Work task>
If a line in the records contains the string "agent", show that line.

Exercise input>

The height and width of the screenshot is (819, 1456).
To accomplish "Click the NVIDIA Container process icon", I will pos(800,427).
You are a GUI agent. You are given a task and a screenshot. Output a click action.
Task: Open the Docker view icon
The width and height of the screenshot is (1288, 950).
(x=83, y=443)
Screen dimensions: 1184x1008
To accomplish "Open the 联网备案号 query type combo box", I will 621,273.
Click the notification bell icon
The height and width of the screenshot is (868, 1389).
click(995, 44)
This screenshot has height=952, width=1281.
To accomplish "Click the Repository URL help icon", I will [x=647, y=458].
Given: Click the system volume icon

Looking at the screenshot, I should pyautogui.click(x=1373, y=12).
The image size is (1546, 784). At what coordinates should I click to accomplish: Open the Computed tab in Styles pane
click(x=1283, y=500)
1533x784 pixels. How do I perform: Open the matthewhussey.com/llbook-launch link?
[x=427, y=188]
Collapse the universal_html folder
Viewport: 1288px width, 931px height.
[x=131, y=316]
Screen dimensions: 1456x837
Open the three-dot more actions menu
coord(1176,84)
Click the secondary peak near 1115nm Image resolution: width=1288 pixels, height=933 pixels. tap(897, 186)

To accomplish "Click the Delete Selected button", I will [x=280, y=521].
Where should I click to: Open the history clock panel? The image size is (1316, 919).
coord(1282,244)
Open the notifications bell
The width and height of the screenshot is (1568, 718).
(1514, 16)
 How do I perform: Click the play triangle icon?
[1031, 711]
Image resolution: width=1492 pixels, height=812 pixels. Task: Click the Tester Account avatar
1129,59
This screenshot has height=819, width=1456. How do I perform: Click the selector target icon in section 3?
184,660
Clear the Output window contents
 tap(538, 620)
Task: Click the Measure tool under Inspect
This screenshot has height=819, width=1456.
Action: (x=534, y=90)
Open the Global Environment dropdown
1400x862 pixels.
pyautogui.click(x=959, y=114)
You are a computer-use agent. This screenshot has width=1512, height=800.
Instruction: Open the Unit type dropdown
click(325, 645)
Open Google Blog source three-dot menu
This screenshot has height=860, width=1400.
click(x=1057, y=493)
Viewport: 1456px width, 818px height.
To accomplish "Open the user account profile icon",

Answer space>
You are a GUI agent. You are given a task and a screenshot. Output a click action.
You are a computer-use agent. This screenshot has width=1512, height=800.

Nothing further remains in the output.